I question Yahoo!’s (and anyone else’s) right to do that…

…and without permission to create a derivative work that violates our copyright AND hinders our ability to provide a service that took years of hard work to build.

Vodafone UK is Clearly Wrong - The User-Agent String Issue

Thursday, September 20th, 2007

UPDATE:
Nigel Choi has kindly invested his last weekend to provide the community with evidence of how the Novarra/Vodafone transcoding service disrupts the mobile experience:
http://wurfl.sourceforge.net/vodafonerant/vodawsj/nigel.html
————

For several weeks a firestorm has been taking place at Vodafone’s Developer Forum (Betavine, Mobile Internet Content Adaptation forum)

Simply put…

Vodafone UK started striping out essential device identification information that mobile phones send to content providers (i.e. the User-Agent String.)
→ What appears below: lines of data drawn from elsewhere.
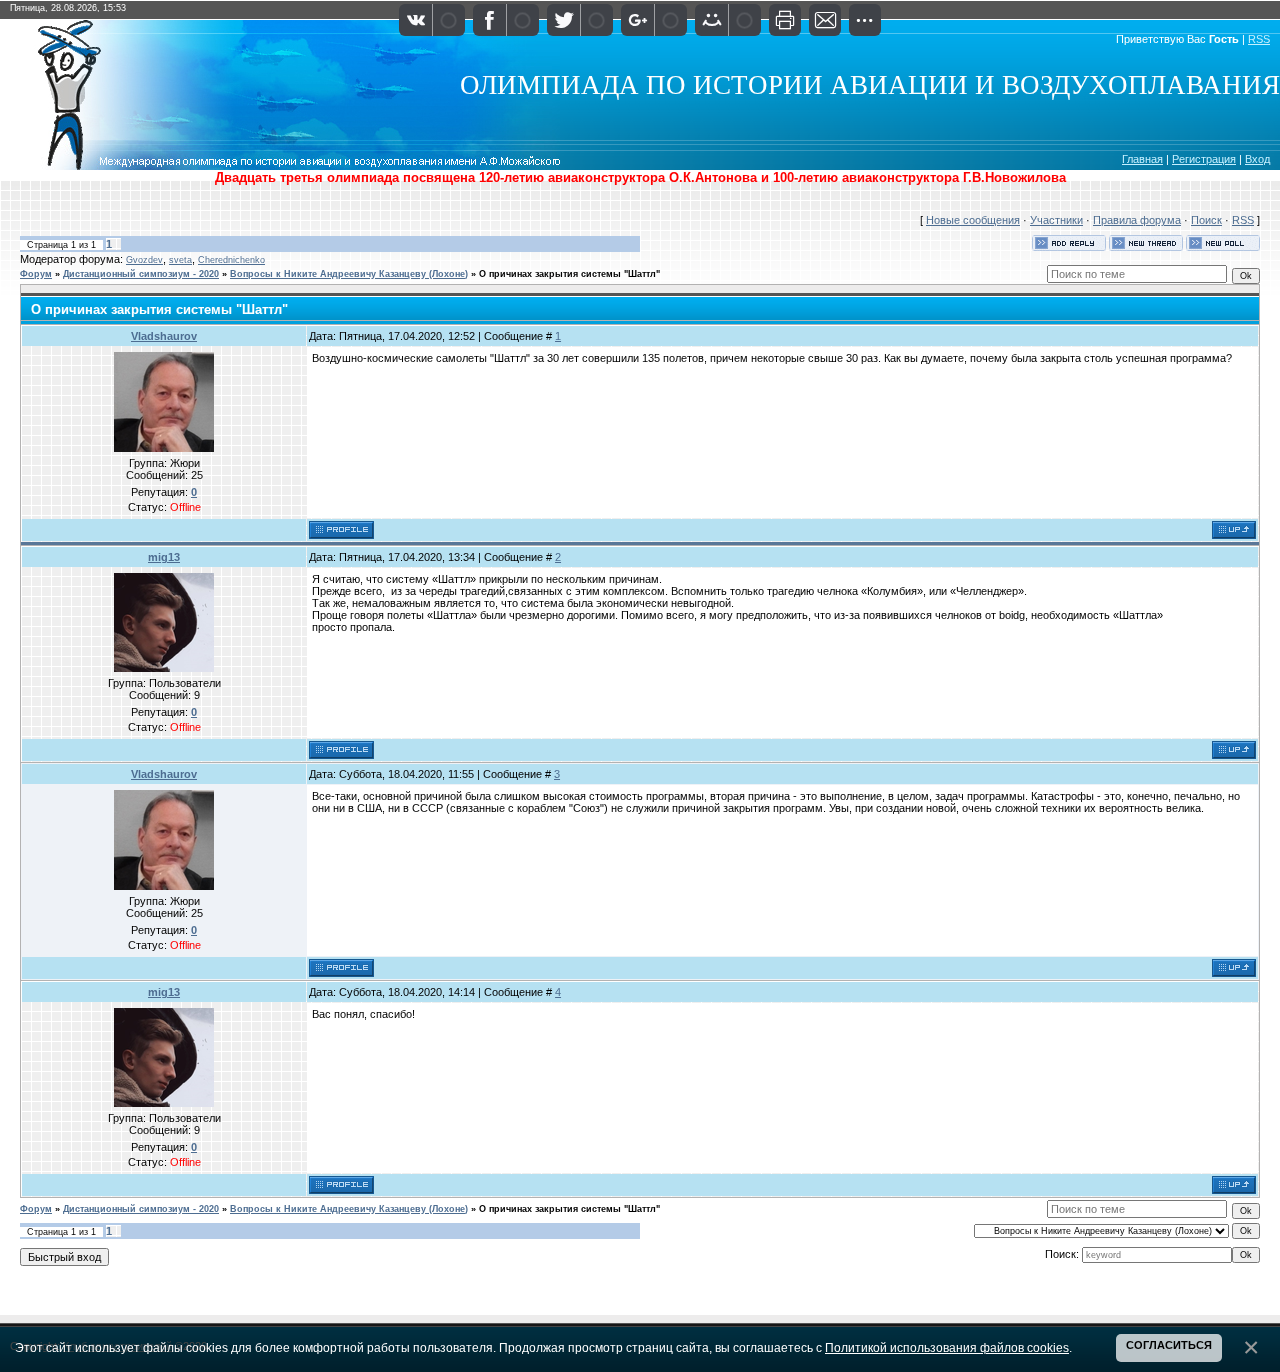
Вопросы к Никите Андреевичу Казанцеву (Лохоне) (349, 274)
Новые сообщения (973, 220)
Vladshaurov (164, 336)
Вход (1257, 159)
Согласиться (1169, 1345)
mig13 (164, 557)
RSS (1259, 39)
The User-Agent String is used by developers and content providers to deliver mobile-optimized sites OR device-optimized content/services.

Vodafone’s actions thwart the efforts of companies in the mobile ecosystem who set out to provide a customized mobile presentation of their services, hurt these companies financially, and is counter to the advancements facilitated by groups such as the W3C and dotMobi.

For a distilled explanation of the Vodafone User-Agent string issue and how it affects the mobile Web please visit “Vodafone UK is abusing its position” by Luca Passani.

Mike Butcher over at Techcrunch UK has picked up on the story.

Luca Passani:

I am irritated with Vodafone. More that that. I am furious. I see an abuse and I am not sure what to do about it. But it’s an abuse. A Big one. Perpetrated by a large company in a dominant position against a myriad of small companies and against its own customers. An abuse that is damaging a whole industry in its infancy. I am talking about the industry of the mobile internet. I am talking about the possibilities for existing and new companies to have a new channel for selling content and services to consumers, and about a company which, from one day to the next, decides to pull the plug on the infrastructure that made this possible. The plug is pulled because this decision makes some tiny extra business sense for the big abusive company here and now, but it has no legitimacy whatsever, and the reason why the big abusive company can do it is merely technological: they manage the pipe the brings the data from the service provider to the consumer, and they decided to exploit this possibility to cut everyone else out.

Is this legal? I don’t know. Probably not. The problem is that, being this a relatively new field, there are no specific established regulations which spell out clearly what companies can or cannot do. By exploiting this uncertainty, the big abusive company is applying its dirty tricks and hoping to get away with it.

The abusive company I am talking about is Vodafone UK and the abuse is their decision to strip out essential device identification information that mobile phones send to content providers in order to let them serve customized content for each user’s device.